TL;DR
- Character animation using traditional software and mo-cap processes could be accelerated up to eight times faster using new tools.
- The workflow to create a new five-minute video to a very tight schedule is explained by the project’s VFX supervisor.
- Creating content on YouTube with Reallusion software often leans towards photorealism, but this project aimed for stylized, toon-like characters.
Character animation is an immensely labor-intensive process, but technology demonstrated in the production of a new short film is radically reducing that time.
Creative agency The Tomorrow Lab collaborated with First Person to create “The Mañana Cabana,” a short film introducing the idea of AI assistants for client CableLabs.
“We were only going to have five weeks to complete post production on this five-minute film, so we needed a different approach, if we were going to be successful,” explains the project’s VFX supervisor, Geoff Hecht in this video explainer. “We were able to do it in an eighth of the time that it might have taken using other tools and techniques.”
Reallusion
They did so using Reallusion’s Character Creator and iClone tools.
Creating content on YouTube with Reallusion software often leans towards photorealism, but this project aimed for stylized, ‘toon-like characters.
However, the tight schedule demanded efficient decisions, beginning with researching stock libraries for characters.
Normally, a stock character’s compatibility with animation software matters. However, Reallusion’s tools are platform-agnostic, we learn from Reallusion itself.
Character Creator’s iAvatar system provided facial and body controls. The main character, Louie, began as a stock model and was adapted in iAvatar with Character Creator used to animate full facial capabilities.

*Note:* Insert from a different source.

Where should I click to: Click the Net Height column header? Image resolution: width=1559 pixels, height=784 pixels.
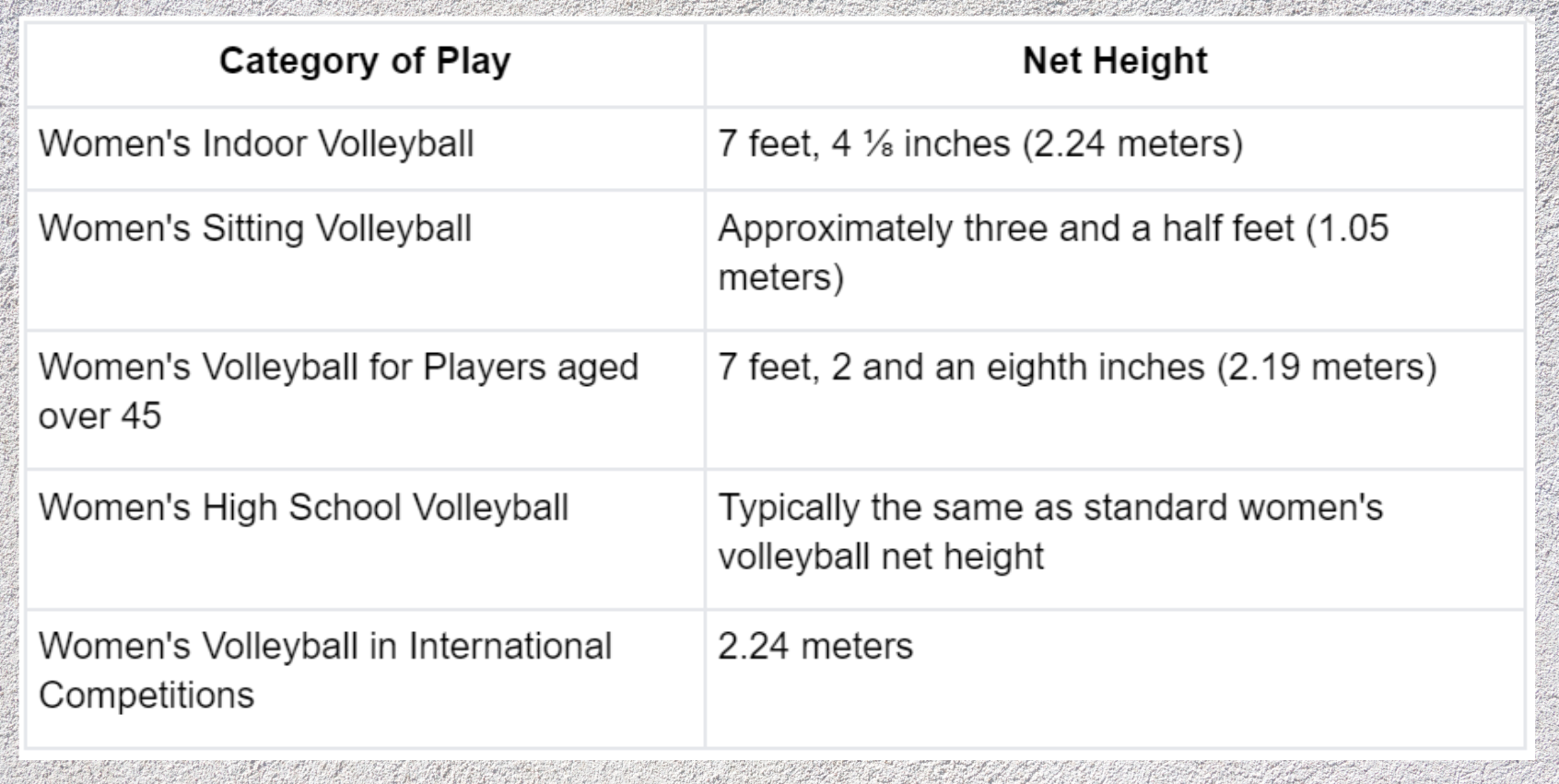click(x=1114, y=62)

“iClone has three great tools for the facial animation of characters, and we used them all for the Mañana Cabana project,” Hecht explains. “We began by using iPhone Live Face where we can link our animator’s face to control the facial movement of that character. This created a very natural foundation, but we needed an extremely accurate lip sync animation, so our second step was to use the AccuLips feature inside of iClone.
In Acculips, they lined up editable keyframes for each mouth shape in the timeline. “We found, however, that if you want to hold a lip pose longer like an ‘M’ or ‘O’ shape, you can stack two of the same shape keys next to each other in the timeline. We felt that this was a more accurate result.”
The character had to perform to the camera, so with the first two techniques applied, they finished off the animation using the Face Key tool within iClone.
“This allowed us to specifically point the characters, eyes, eyebrows, face, etc. in whatever direction we felt making it look more like the actor and characters were interacting with each other,” he says.
Character animation in traditional pipelines can take eight-hour work days to create four seconds of animation. Hecht has used Maya, Cinema 4D, and Blender for character animation projects, and started using Autodesk Maya in 2002. He says animating in iClone is more like if you combined Adobe Premiere with Maya, “You can quickly drop animation clips into your timeline, and your character just comes alive.
“It’s so fast to just try things, and if it doesn’t work out, no big deal, we’ll try something else out five minutes later. I think some people have stayed away from motion capture because it wasn’t easily editable. But iClone has the ability to mix and match mocap clips, taking the parts that you like and removing the parts that you don’t as well as adding hand keys. It’s a real hybrid system.”